If you put your 10k in a hypothetical 2.3% after tax deposit a/c for 20 years, You get the former series of cashflows, if you pay off your mortgage you get the latter series of cashflows.

Nit: For me to end up with a similar sum from both cases at the end of 20 years, I would need to re-invest the additional cashflow at 2.3%


----------



## Duke of Marmalade (18 Dec 2018)

Sarenco said:


> Strictly speaking that's only true of an interest-only mortgage.
> 
> With an amortising mortgage, making a principal repayment ahead of schedule has a compounding effect because more of your subsequent (scheduled) payments go towards paying down principal (thereby further reducing the interest payments).

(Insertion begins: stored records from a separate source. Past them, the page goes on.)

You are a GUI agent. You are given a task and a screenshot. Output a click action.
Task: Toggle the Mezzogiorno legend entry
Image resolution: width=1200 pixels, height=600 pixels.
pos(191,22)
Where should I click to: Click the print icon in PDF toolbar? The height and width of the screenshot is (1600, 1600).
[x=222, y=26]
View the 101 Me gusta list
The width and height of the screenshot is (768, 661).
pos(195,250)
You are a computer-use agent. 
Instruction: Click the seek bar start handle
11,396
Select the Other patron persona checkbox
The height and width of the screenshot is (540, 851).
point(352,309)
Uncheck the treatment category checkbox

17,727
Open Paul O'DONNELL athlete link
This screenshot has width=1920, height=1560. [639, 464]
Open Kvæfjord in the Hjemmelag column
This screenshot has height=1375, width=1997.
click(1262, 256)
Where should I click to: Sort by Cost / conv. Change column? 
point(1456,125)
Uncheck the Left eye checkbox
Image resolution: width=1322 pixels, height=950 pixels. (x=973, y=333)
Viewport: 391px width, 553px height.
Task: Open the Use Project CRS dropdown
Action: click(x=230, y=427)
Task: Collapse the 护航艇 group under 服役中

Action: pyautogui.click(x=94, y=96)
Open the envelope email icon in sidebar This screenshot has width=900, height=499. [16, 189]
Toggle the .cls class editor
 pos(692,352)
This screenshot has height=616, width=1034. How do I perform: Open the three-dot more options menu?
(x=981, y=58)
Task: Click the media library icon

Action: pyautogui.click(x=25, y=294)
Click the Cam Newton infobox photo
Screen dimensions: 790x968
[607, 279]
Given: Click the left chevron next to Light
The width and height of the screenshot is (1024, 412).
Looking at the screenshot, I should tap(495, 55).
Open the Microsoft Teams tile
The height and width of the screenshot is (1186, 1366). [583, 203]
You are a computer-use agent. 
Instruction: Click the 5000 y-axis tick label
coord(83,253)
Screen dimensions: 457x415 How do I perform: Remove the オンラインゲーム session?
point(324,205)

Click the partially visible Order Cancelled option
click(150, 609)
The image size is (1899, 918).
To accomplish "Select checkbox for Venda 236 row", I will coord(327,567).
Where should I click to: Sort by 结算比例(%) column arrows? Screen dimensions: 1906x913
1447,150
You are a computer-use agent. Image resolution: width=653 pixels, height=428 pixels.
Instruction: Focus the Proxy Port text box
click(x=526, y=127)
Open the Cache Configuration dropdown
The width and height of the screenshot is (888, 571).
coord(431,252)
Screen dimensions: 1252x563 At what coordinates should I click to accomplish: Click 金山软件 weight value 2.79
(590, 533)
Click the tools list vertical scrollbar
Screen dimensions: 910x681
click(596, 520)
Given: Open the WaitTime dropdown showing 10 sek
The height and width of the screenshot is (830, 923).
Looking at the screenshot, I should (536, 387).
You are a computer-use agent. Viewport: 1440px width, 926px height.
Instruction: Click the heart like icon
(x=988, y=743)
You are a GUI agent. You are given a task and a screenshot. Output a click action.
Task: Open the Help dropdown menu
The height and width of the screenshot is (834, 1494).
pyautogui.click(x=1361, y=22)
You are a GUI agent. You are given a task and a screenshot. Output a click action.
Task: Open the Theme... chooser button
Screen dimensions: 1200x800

_Sarenco _I think the _Boss _is right - all interactions with your mortgage enjoy (suffer) the compound mortgage interest rate.  The fact that compound interest over a number of years gives a higher figure when expressed as a simple interest is not of any economic relevance.
However, compounding does raise the interesting supplementary question - for how long do you enjoy the interest rate?  The key to answering this question is to consider the Internal Rate of Return (IRR) of the change in cashflows.  A few examples to explain.
Let's say I pay down an amount now but decide to keep the monthly repayments the same.  Then the change in cashflow is a negative amount  now with positive amounts at the back end as the mortgage gets paid off early.  Let's say I pay just enough now to reduce my mortgage term from 30 years to 29 years then I enjoy an IRR of x% p.a. for 30 years.
If I pay enough to shorten the term by two years I enjoy x% p.a. for a mixture of 29 and 30 years and so on.  If I pay off the whole mortgage I enjoy x% p.a. on a mixture from 1 year to 30 years, basically x% p.a. on the scheduled reducing balance.
In a sense OP's proposal is sub optimal as s/he is opting for a reduced repayment amount to keep the term the same.  The savings are 2.3% p.a. but if the monthly repayment was maintained the 2.3% p.a. would be enjoyed on average for longer.  In a sense reducing the monthly repayment is partly undoing the good work of paying an amount off early.
Similar considerations apply in the interest only scenario.  For whilst you gain x% p.a. on the amount paid off, you enjoy that in the compound sense for a lesser duration because you reduce the regular (interest) payments.


----------



## Brendan Burgess (18 Dec 2018)

Duke, while I am delighted to be confirmed right, I wonder if we are making it a bit too complicated? 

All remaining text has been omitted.